Après des mois de violences inouïes, les chefs de cette fédération criminelle affirment vouloir « se retirer » et invitent les déplacés à réintégrer leurs maisons. Mais pour les sinistrés, la proposition sonne comme une gifle. « Revenir sans réparation, sans justice, sans garantie de sécurité ? Est-ce cela la paix ? », s’interrogent-ils, dénonçant une « paix pèpè », une paix contrefaite, imposée par ceux-là mêmes qui les ont dépouillés et réduits à la misère.
Dans les campements improvisés, la colère gronde. Des mères de famille racontent comment elles ont tout perdu : leurs lits, leurs ustensiles, leurs économies ; et comment leurs enfants, traumatisés, refusent de fermer les yeux la nuit. Des hommes, autrefois artisans, chauffeurs ou commerçants, avouent leur impuissance : « Nous avions peu, mais nous l’avions construit de nos mains. Aujourd’hui, il ne reste rien. »
La position des autorités
Face à cette situation, la Police Nationale d’Haïti (PNH) se veut prudente. Elle avertit que les retours ne doivent pas se faire « sous le parapluie des gangs » et insiste sur un processus graduel et sécurisé, une fois les zones stabilisées par des opérations policières.
La Primature, de son côté, a annoncé vouloir renforcer l’aide humanitaire et « structurer la relocalisation des déplacés ». Mais les victimes de Viv Ansanm semblent vouloir plus. Ils souhaitent du concret et surtout de la réparation, de justice. « On redoute de se retrouver une nouvelle fois abandonnées par l’État », confient-ils.

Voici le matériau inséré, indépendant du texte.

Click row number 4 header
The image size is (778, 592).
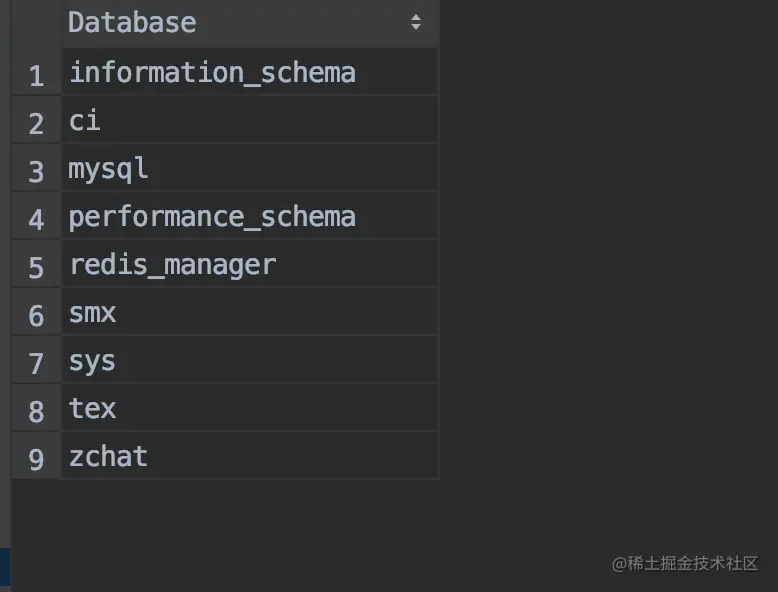click(37, 219)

Au niveau international, l’ONU et ses agences alertent : près de 1,3 million de déplacés internes survivent désormais dans des conditions précaires. Le Conseil de sécurité discute d’un élargissement de la mission de sécurité pour Haïti, tandis que la population attend des actes concrets.
Des ruines comme horizon
À Solino et Delmas 30, des familles tentent timidement de regagner leur quartier. Mais elles retrouvent des ruines, parfois encore fumantes. Certaines dressent des abris de fortune sous les restes des toits écroulés, d’autres errent à la recherche de tôles pour reconstruire un semblant d’espace. « C’est une humiliation », souffle une jeune femme devant ce qui fut sa maison, réduite en cendres. « On nous demande de vivre parmi les souvenirs de douleur, comme si rien ne s’était passé », lâche-t-elle tenant un certificat que lui avait décerné sa faculté comme seul objet retrouvé sur place.
Une paix conditionnelle
Les habitants, eux, l’affirment d’une seule voix : il n’y aura pas de paix véritable sans sécurité, sans justice, sans réparation. Ils exigent des enquêtes, des procès, des indemnisations et surtout la certitude que leurs enfants pourront dormir sans craindre de nouvelles flammes ou rafales.
Le mot d’ordre est clair : « Pas de paix pèpè ». Tant que l’État et ses partenaires ne donneront pas de garanties réelles, la méfiance restera entière. Dans les ruelles de Port-au-Prince, la paix imposée par les armes à un goût amer, et le peuple réclame une paix authentique, celle qui se construit sur la dignité, la justice et l’espoir.